[LISTED ENTRIES Boundary: Start]
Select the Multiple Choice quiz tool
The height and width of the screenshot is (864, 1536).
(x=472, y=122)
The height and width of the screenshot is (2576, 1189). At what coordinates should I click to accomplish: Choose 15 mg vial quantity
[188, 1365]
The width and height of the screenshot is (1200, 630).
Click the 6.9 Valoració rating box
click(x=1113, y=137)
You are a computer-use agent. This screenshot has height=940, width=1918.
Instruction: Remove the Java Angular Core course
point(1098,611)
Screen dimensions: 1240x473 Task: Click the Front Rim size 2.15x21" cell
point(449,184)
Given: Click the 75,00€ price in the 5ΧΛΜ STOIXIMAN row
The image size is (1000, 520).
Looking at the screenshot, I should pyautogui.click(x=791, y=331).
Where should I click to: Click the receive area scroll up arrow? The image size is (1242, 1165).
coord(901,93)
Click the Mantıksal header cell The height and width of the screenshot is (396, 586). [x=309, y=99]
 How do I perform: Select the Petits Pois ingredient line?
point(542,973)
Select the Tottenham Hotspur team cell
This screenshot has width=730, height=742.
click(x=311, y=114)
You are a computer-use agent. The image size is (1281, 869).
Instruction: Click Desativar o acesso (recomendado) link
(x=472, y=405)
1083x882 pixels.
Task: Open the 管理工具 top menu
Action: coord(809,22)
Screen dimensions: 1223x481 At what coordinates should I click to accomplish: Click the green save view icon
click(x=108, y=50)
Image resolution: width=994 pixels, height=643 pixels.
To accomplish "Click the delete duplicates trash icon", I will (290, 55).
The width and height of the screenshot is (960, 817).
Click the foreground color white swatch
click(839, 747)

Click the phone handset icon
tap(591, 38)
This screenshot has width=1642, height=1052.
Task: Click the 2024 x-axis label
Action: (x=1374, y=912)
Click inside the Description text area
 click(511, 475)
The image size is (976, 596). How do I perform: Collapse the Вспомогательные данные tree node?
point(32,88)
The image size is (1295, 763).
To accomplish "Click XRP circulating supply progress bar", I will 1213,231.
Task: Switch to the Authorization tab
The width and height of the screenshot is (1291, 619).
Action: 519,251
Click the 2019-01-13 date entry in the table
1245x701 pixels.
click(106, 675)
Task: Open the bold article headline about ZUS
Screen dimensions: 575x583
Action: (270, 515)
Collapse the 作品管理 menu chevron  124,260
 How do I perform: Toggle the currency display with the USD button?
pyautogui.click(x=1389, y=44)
[LISTED ENTRIES Boundary: End]
> _WORK INSTRUCTION_: Restate the entries above word for word.

> _SOLUTION FOR THIS PROBLEM_:
Select the Multiple Choice quiz tool
The height and width of the screenshot is (864, 1536).
(x=472, y=122)
The height and width of the screenshot is (2576, 1189). At what coordinates should I click to accomplish: Choose 15 mg vial quantity
[188, 1365]
The width and height of the screenshot is (1200, 630).
Click the 6.9 Valoració rating box
click(x=1113, y=137)
You are a computer-use agent. This screenshot has height=940, width=1918.
Instruction: Remove the Java Angular Core course
point(1098,611)
Screen dimensions: 1240x473 Task: Click the Front Rim size 2.15x21" cell
point(449,184)
Given: Click the 75,00€ price in the 5ΧΛΜ STOIXIMAN row
The image size is (1000, 520).
Looking at the screenshot, I should pyautogui.click(x=791, y=331).
Where should I click to: Click the receive area scroll up arrow? The image size is (1242, 1165).
coord(901,93)
Click the Mantıksal header cell The height and width of the screenshot is (396, 586). [x=309, y=99]
 How do I perform: Select the Petits Pois ingredient line?
point(542,973)
Select the Tottenham Hotspur team cell
This screenshot has width=730, height=742.
click(x=311, y=114)
You are a computer-use agent. The image size is (1281, 869).
Instruction: Click Desativar o acesso (recomendado) link
(x=472, y=405)
1083x882 pixels.
Task: Open the 管理工具 top menu
Action: coord(809,22)
Screen dimensions: 1223x481 At what coordinates should I click to accomplish: Click the green save view icon
click(x=108, y=50)
Image resolution: width=994 pixels, height=643 pixels.
To accomplish "Click the delete duplicates trash icon", I will (290, 55).
The width and height of the screenshot is (960, 817).
Click the foreground color white swatch
click(839, 747)

Click the phone handset icon
tap(591, 38)
This screenshot has width=1642, height=1052.
Task: Click the 2024 x-axis label
Action: (x=1374, y=912)
Click inside the Description text area
 click(511, 475)
The image size is (976, 596). How do I perform: Collapse the Вспомогательные данные tree node?
point(32,88)
The image size is (1295, 763).
To accomplish "Click XRP circulating supply progress bar", I will 1213,231.
Task: Switch to the Authorization tab
The width and height of the screenshot is (1291, 619).
Action: 519,251
Click the 2019-01-13 date entry in the table
1245x701 pixels.
click(106, 675)
Task: Open the bold article headline about ZUS
Screen dimensions: 575x583
Action: (270, 515)
Collapse the 作品管理 menu chevron  124,260
 How do I perform: Toggle the currency display with the USD button?
pyautogui.click(x=1389, y=44)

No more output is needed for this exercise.